I am wondering if these masses are what is interfering with the nerve that innervates his diaphragm... which is causing the breathing problems. It was encouraging to see that they are shrinking, so hopefully, Lord willing, his breathing might get easier in the months to come. So, I think we'll keep going to get his alternative treatments.
So, anyway, because he has had these two clean scans, we were given the go-ahead to get his port out. If you are wondering what a "port" is, let me explain. It is about the size of quarter/half dollar, but much thicker (like a marble). It has tubing attached to it, and when the surgeon inserted this port, the tubing was placed directly into one of his larger blood vessels near his heart.

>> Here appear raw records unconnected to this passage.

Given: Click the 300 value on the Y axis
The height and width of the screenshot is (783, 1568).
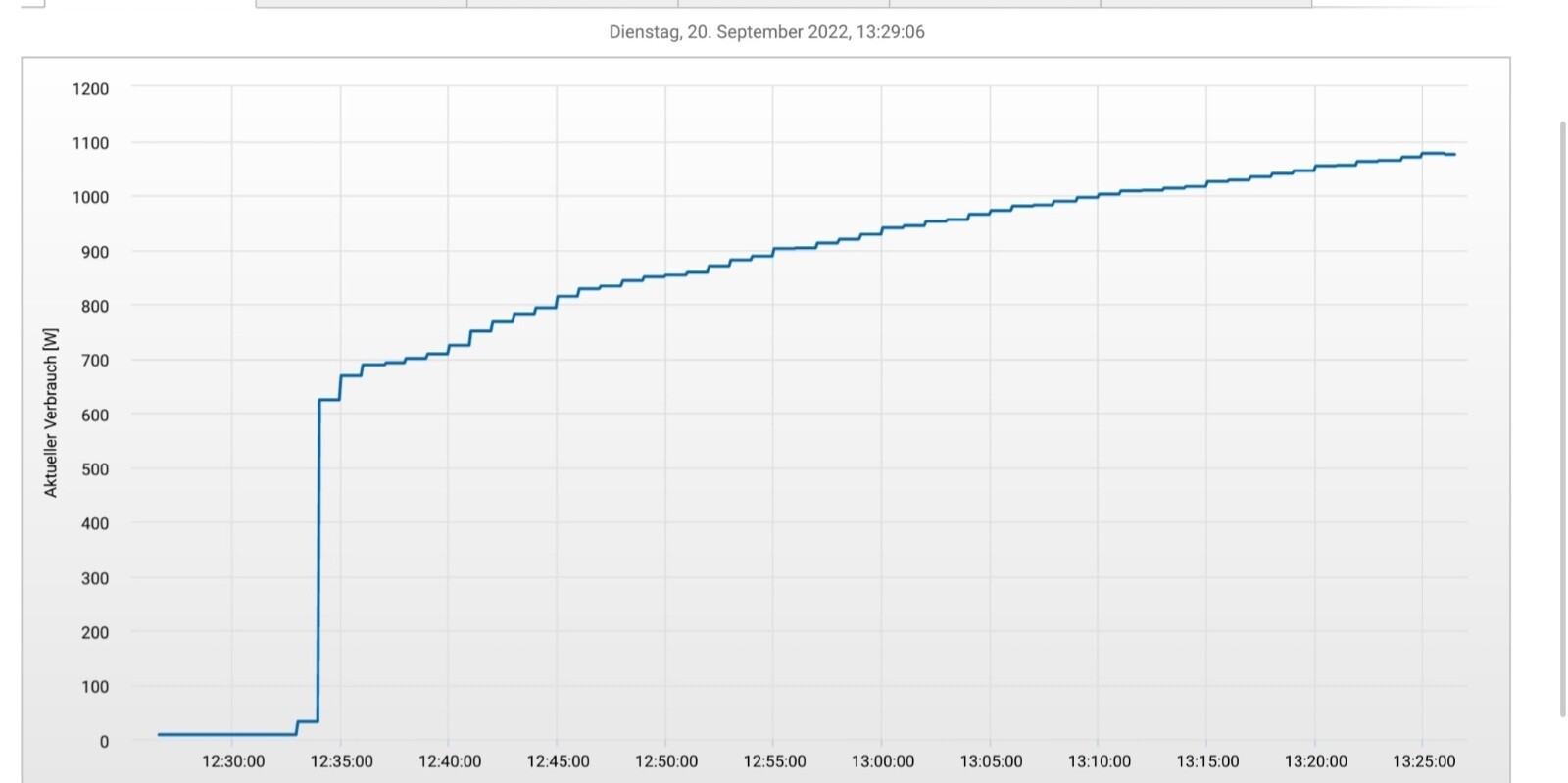Looking at the screenshot, I should [95, 578].
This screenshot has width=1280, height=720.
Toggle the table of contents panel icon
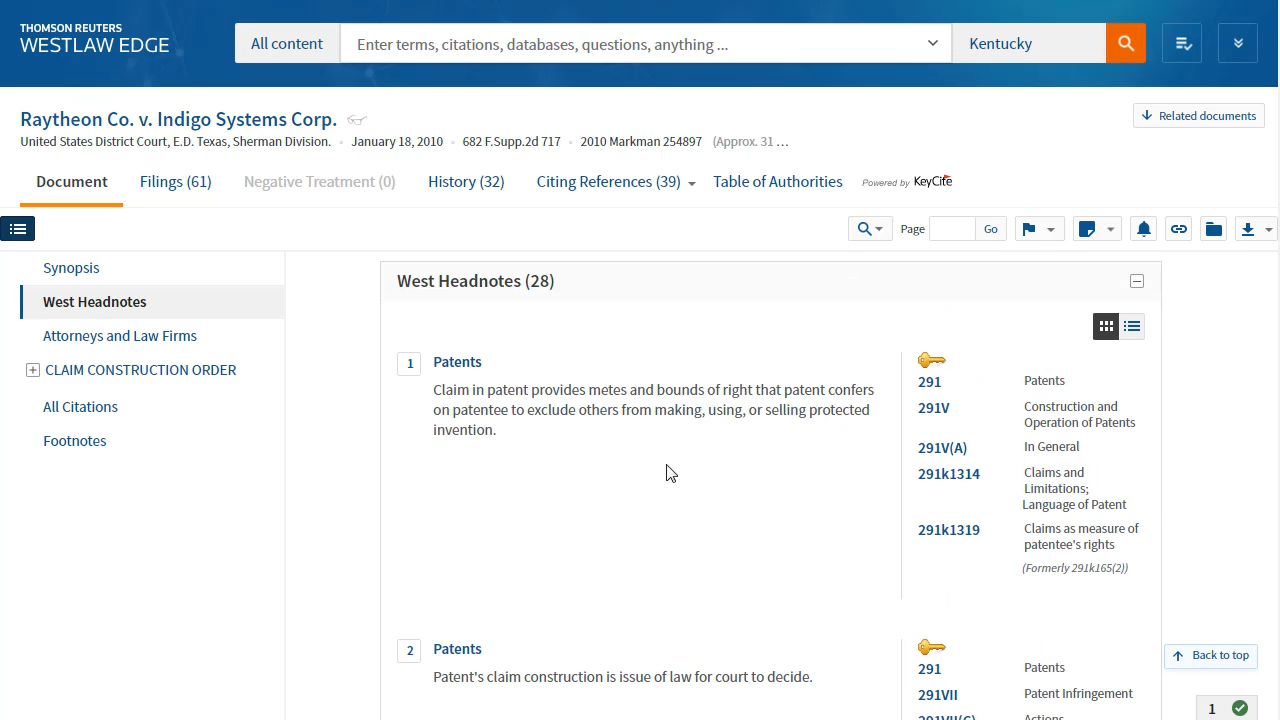pos(18,229)
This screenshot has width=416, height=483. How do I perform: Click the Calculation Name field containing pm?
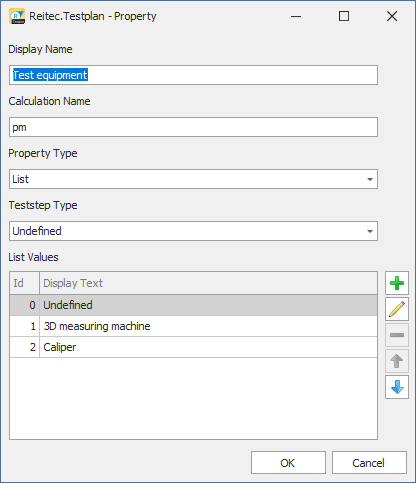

Inserting the port is not like getting a blood draw or an IV. The surgeon has to put Scott under and go in surgically to do this. Not a fun day. You can see the bulge from the port that is sitting under his skin in his upper chest. The chemo was given directly through this. One of the reasons for that was that the chemo is so caustic that it will ruin any smaller veins in his arms, so it needed to be placed directly into as large a vein as possible. The port has caused him some pain... especially whenever one of the kids would run to hug/tackle him and would knock his port. But, now we can get it taken out... and we've been looking forward to this for a LONG time! The surgery date is set for the middle of May. So, if you live close (or not), be looking for the Post-Port Party announcement :)!
Well, I just wanted to let you all know. That's our good news for this week! I would love to write more about things that we've learned, how we've seen the Lord work... all that good stuff! However, at the moment, I have a baby that is screaming and needs a diaper change... and we need to start school in just a few minutes. So, I need to take care of those things. Thanks so much for all your prayers!